Segment Open

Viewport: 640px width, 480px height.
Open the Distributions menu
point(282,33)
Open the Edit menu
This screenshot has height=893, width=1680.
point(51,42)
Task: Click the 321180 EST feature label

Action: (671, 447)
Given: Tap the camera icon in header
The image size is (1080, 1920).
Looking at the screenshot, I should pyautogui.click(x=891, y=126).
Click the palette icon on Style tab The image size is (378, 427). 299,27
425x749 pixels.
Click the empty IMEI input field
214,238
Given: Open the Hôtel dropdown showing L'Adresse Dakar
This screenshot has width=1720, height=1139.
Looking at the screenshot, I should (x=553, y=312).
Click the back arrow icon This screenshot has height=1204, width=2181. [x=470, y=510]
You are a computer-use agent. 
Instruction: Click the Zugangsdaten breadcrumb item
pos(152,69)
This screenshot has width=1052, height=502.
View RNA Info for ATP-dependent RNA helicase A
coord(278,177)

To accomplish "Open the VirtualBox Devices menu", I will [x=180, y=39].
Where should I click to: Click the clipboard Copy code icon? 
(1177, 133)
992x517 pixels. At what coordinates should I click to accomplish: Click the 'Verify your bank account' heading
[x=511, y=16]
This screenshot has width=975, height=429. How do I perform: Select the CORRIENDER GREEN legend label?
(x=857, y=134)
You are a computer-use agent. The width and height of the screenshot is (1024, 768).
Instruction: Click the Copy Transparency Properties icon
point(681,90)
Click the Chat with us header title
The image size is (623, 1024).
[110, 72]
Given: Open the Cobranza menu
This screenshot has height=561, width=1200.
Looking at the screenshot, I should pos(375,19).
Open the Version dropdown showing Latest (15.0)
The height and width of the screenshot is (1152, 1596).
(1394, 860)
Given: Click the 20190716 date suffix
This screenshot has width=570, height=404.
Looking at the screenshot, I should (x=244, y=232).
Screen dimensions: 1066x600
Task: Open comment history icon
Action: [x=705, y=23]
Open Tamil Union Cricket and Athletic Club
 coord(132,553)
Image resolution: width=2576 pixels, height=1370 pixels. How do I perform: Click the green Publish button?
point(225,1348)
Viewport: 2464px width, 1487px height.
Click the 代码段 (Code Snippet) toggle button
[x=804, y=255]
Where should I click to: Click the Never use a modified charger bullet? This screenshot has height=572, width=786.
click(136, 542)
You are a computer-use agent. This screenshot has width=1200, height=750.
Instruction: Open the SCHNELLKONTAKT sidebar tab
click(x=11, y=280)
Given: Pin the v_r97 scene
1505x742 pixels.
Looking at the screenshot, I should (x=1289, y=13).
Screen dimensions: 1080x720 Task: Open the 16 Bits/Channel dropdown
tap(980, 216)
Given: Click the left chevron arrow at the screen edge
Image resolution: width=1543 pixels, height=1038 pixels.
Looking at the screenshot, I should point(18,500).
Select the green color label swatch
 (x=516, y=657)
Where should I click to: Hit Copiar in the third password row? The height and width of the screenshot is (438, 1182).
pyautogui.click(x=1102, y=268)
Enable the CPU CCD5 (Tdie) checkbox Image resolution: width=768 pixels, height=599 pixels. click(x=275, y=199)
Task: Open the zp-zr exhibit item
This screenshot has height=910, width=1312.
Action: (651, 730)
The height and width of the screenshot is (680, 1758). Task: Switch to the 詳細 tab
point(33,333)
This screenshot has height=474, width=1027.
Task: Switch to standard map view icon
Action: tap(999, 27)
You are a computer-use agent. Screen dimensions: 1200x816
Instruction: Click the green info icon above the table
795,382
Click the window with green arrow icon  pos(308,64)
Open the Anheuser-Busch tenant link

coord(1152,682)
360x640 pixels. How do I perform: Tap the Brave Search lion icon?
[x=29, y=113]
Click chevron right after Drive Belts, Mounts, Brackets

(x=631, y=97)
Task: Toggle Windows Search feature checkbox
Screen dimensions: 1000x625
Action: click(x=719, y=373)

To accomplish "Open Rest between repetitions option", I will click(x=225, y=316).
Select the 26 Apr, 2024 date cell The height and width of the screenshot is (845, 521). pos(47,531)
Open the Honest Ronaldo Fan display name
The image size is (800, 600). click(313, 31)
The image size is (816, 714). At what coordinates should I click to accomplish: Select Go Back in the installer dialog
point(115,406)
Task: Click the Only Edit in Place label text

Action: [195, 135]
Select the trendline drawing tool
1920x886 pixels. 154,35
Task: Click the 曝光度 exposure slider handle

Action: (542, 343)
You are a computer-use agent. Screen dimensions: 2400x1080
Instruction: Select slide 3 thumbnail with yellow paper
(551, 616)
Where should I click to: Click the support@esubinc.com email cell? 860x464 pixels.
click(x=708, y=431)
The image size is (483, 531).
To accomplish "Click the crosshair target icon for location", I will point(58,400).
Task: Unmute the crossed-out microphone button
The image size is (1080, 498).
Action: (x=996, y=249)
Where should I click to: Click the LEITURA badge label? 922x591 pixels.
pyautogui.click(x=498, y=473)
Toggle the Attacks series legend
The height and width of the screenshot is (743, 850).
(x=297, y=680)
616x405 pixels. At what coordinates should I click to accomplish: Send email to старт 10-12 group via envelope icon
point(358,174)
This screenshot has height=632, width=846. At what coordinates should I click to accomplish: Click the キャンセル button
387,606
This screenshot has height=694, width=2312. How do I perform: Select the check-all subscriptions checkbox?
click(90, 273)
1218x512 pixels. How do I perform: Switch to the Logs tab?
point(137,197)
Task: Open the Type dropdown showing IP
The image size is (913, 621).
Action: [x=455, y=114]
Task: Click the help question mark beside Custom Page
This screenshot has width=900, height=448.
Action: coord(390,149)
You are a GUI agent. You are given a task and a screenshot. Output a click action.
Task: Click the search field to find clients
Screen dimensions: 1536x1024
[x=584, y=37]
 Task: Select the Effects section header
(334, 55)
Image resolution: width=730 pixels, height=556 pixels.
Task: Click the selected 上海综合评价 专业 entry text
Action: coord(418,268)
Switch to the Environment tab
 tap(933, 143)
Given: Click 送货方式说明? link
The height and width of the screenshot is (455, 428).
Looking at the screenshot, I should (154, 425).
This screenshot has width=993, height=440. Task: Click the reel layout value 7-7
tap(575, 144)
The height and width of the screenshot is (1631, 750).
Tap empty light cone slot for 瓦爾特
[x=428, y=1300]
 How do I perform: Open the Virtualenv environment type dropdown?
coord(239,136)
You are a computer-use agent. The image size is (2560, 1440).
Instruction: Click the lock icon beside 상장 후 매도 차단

Segment Closed

Problem description: Nothing may change. Retype all of the entries.

Written response:
Viewport: 640px width, 480px height.
Open the Distributions menu
point(282,33)
Open the Edit menu
This screenshot has height=893, width=1680.
point(51,42)
Task: Click the 321180 EST feature label

Action: (671, 447)
Given: Tap the camera icon in header
The image size is (1080, 1920).
Looking at the screenshot, I should pyautogui.click(x=891, y=126).
Click the palette icon on Style tab The image size is (378, 427). 299,27
425x749 pixels.
Click the empty IMEI input field
214,238
Given: Open the Hôtel dropdown showing L'Adresse Dakar
This screenshot has width=1720, height=1139.
Looking at the screenshot, I should (x=553, y=312).
Click the back arrow icon This screenshot has height=1204, width=2181. [x=470, y=510]
You are a computer-use agent. 
Instruction: Click the Zugangsdaten breadcrumb item
pos(152,69)
This screenshot has width=1052, height=502.
View RNA Info for ATP-dependent RNA helicase A
coord(278,177)

To accomplish "Open the VirtualBox Devices menu", I will [x=180, y=39].
Where should I click to: Click the clipboard Copy code icon? 
(1177, 133)
992x517 pixels. At what coordinates should I click to accomplish: Click the 'Verify your bank account' heading
[x=511, y=16]
This screenshot has width=975, height=429. How do I perform: Select the CORRIENDER GREEN legend label?
(x=857, y=134)
You are a computer-use agent. The width and height of the screenshot is (1024, 768).
Instruction: Click the Copy Transparency Properties icon
point(681,90)
Click the Chat with us header title
The image size is (623, 1024).
[110, 72]
Given: Open the Cobranza menu
This screenshot has height=561, width=1200.
Looking at the screenshot, I should pos(375,19).
Open the Version dropdown showing Latest (15.0)
The height and width of the screenshot is (1152, 1596).
(1394, 860)
Given: Click the 20190716 date suffix
This screenshot has width=570, height=404.
Looking at the screenshot, I should (x=244, y=232).
Screen dimensions: 1066x600
Task: Open comment history icon
Action: [x=705, y=23]
Open Tamil Union Cricket and Athletic Club
 coord(132,553)
Image resolution: width=2576 pixels, height=1370 pixels. How do I perform: Click the green Publish button?
point(225,1348)
Viewport: 2464px width, 1487px height.
Click the 代码段 (Code Snippet) toggle button
[x=804, y=255]
Where should I click to: Click the Never use a modified charger bullet? This screenshot has height=572, width=786.
click(136, 542)
You are a computer-use agent. This screenshot has width=1200, height=750.
Instruction: Open the SCHNELLKONTAKT sidebar tab
click(x=11, y=280)
Given: Pin the v_r97 scene
1505x742 pixels.
Looking at the screenshot, I should (x=1289, y=13).
Screen dimensions: 1080x720 Task: Open the 16 Bits/Channel dropdown
tap(980, 216)
Given: Click the left chevron arrow at the screen edge
Image resolution: width=1543 pixels, height=1038 pixels.
Looking at the screenshot, I should point(18,500).
Select the green color label swatch
 (x=516, y=657)
Where should I click to: Hit Copiar in the third password row? The height and width of the screenshot is (438, 1182).
pyautogui.click(x=1102, y=268)
Enable the CPU CCD5 (Tdie) checkbox Image resolution: width=768 pixels, height=599 pixels. click(x=275, y=199)
Task: Open the zp-zr exhibit item
This screenshot has height=910, width=1312.
Action: (651, 730)
The height and width of the screenshot is (680, 1758). Task: Switch to the 詳細 tab
point(33,333)
This screenshot has height=474, width=1027.
Task: Switch to standard map view icon
Action: tap(999, 27)
You are a computer-use agent. Screen dimensions: 1200x816
Instruction: Click the green info icon above the table
795,382
Click the window with green arrow icon  pos(308,64)
Open the Anheuser-Busch tenant link

coord(1152,682)
360x640 pixels. How do I perform: Tap the Brave Search lion icon?
[x=29, y=113]
Click chevron right after Drive Belts, Mounts, Brackets

(x=631, y=97)
Task: Toggle Windows Search feature checkbox
Screen dimensions: 1000x625
Action: click(x=719, y=373)

To accomplish "Open Rest between repetitions option", I will click(x=225, y=316).
Select the 26 Apr, 2024 date cell The height and width of the screenshot is (845, 521). pos(47,531)
Open the Honest Ronaldo Fan display name
The image size is (800, 600). click(313, 31)
The image size is (816, 714). At what coordinates should I click to accomplish: Select Go Back in the installer dialog
point(115,406)
Task: Click the Only Edit in Place label text

Action: [195, 135]
Select the trendline drawing tool
1920x886 pixels. 154,35
Task: Click the 曝光度 exposure slider handle

Action: (542, 343)
You are a computer-use agent. Screen dimensions: 2400x1080
Instruction: Select slide 3 thumbnail with yellow paper
(551, 616)
Where should I click to: Click the support@esubinc.com email cell? 860x464 pixels.
click(x=708, y=431)
The image size is (483, 531).
To accomplish "Click the crosshair target icon for location", I will point(58,400).
Task: Unmute the crossed-out microphone button
The image size is (1080, 498).
Action: (x=996, y=249)
Where should I click to: Click the LEITURA badge label? 922x591 pixels.
pyautogui.click(x=498, y=473)
Toggle the Attacks series legend
The height and width of the screenshot is (743, 850).
(x=297, y=680)
616x405 pixels. At what coordinates should I click to accomplish: Send email to старт 10-12 group via envelope icon
point(358,174)
This screenshot has height=632, width=846. At what coordinates should I click to accomplish: Click the キャンセル button
387,606
This screenshot has height=694, width=2312. How do I perform: Select the check-all subscriptions checkbox?
click(90, 273)
1218x512 pixels. How do I perform: Switch to the Logs tab?
point(137,197)
Task: Open the Type dropdown showing IP
The image size is (913, 621).
Action: [x=455, y=114]
Task: Click the help question mark beside Custom Page
This screenshot has width=900, height=448.
Action: coord(390,149)
You are a GUI agent. You are given a task and a screenshot. Output a click action.
Task: Click the search field to find clients
Screen dimensions: 1536x1024
[x=584, y=37]
 Task: Select the Effects section header
(334, 55)
Image resolution: width=730 pixels, height=556 pixels.
Task: Click the selected 上海综合评价 专业 entry text
Action: coord(418,268)
Switch to the Environment tab
 tap(933, 143)
Given: Click 送货方式说明? link
The height and width of the screenshot is (455, 428).
Looking at the screenshot, I should (154, 425).
This screenshot has width=993, height=440. Task: Click the reel layout value 7-7
tap(575, 144)
The height and width of the screenshot is (1631, 750).
Tap empty light cone slot for 瓦爾特
[x=428, y=1300]
 How do I perform: Open the Virtualenv environment type dropdown?
coord(239,136)
You are a computer-use agent. The image size is (2560, 1440).
Instruction: Click the lock icon beside 상장 후 매도 차단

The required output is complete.